Most people never heard of them. What is a WIMP? It is Dark Matter by another name. It stands for Weakly Interacting Massive Particle. They must be weakly interacting because no-one’s ever seen one interacting. That is to say, they may be imaginary. And they must be massive because that is the main reason for imagining them.
We know that Dark Matter exists. We know there’s five times more of it than matter we can see. So the observable universe holds some 150 trillion trillion trillion trillion tons of it; that’s a lot of matter to be missing. We know it is affected by gravity and so it tends to hang out in galaxies. Or maybe it is galaxies that hang out with dark matter? And we know nothing more. We don’t know that Dark Matter’s made of WIMPs.
So the hunt is on for missing matter of some kind. That most of the universe’s matter is missing is no longer news. That so much should be missing is a huge problem, both literally and conceptually. The central question is: What is it? And, as always, why should we care? Of course we could ask the same questions about the matter that we see. We don’t know what it is either (though readers of Time One may have ideas). But because we see it we know where it is, we give its bits names and smash them into smaller bits to try to understand it so we can make it do more good things for us.
Ever since establishing the awkward missing-matter facts, physicists have favoured the idea that there must be a new kind of particle with so much mass that gravity attracts them into galaxies where they do nothing more than hang around. Hence WIMPs.
WIMPs have theoretical credentials. The Standard Model needs a whole new set of particles to prop it up. Superstring theory provides them (and calls them supersymmetric). It predicts about the right number of tons of WIMPs. The Large Hadron Collider was supposed to make many more of them.
After trillions of collisions, the LHC has found no WIMPs, indeed no supersymmetric particles at all. The pressure’s on. As I mentioned in The Supersymmetry Calamity a year ago, the atmosphere at CERN was already being described as ‘panic’.
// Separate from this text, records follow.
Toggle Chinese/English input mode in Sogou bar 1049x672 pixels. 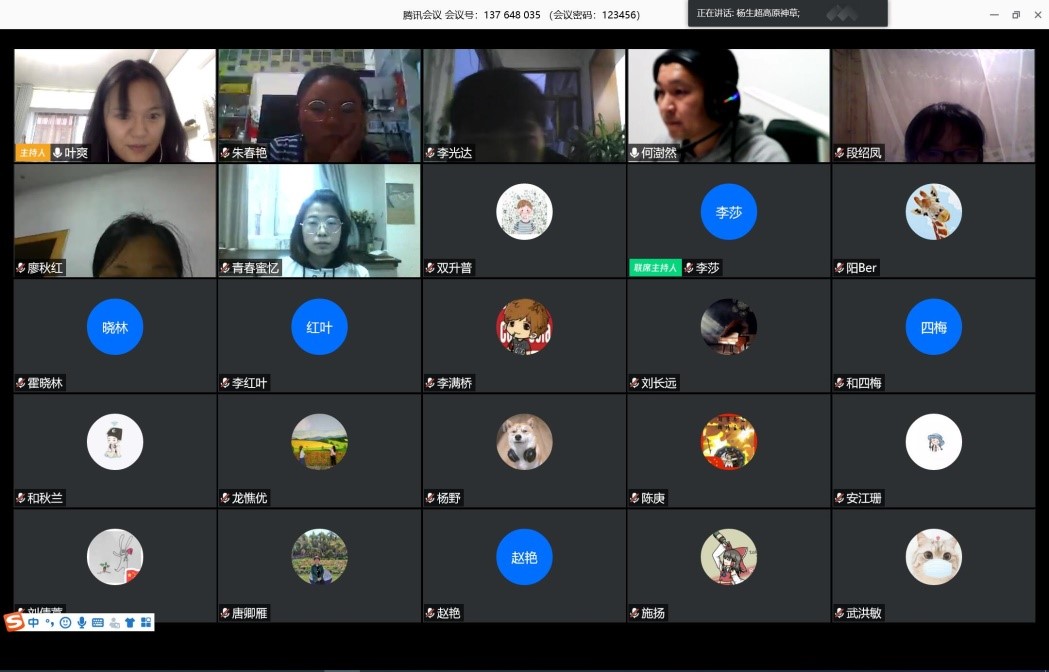pyautogui.click(x=34, y=622)
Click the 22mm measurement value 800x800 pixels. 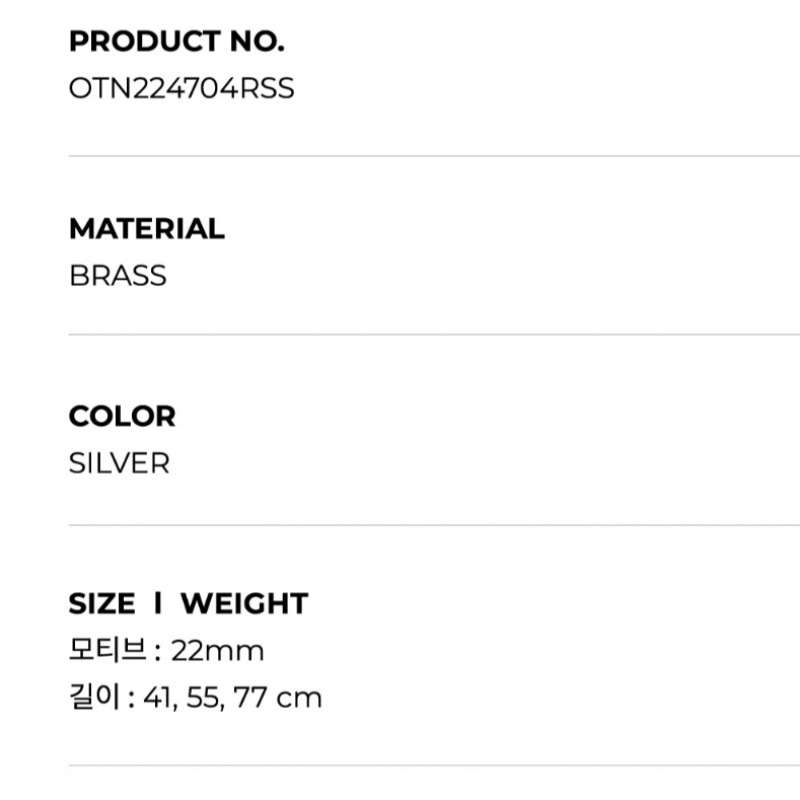tap(218, 651)
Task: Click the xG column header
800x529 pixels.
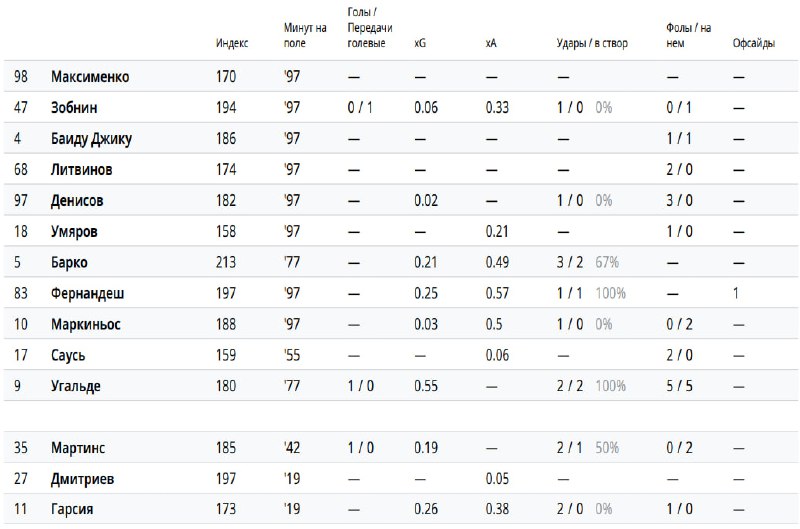Action: coord(420,44)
Of course if WIMPs are real we don’t need to manufacture them. They are all around. More than two dozen different experiments have been trolling for them. All produce the same result. Nada. The latest and perhaps last try is known as XENON1T. It should start looking for WIMPs next month deep in an Italian mountain called Gran Sasso d’Italia. If XENON1T too finds none, maybe even the most dedicated fan of WIMPs will abandon them.
My money, as readers will recall, says that the missing matter is invisible black holes that were created in the first moments of the universe. That bet started to look even better with last week’s news that LIGO had detected the collision of two thirty-solar-mass black holes. Black holes were long ago written off as Dark Matter candidates because theory says such medium-sized black holes should not exist. And now our first direct black-hole detection finds not only one but two of them.
That’s two of them bumping into each other! Should we be rethinking more than WIMPs? All this seems to be heading for new physics. And new physics is good for us all; it builds a foundation for new science and it is the best tonic for the health of the economy.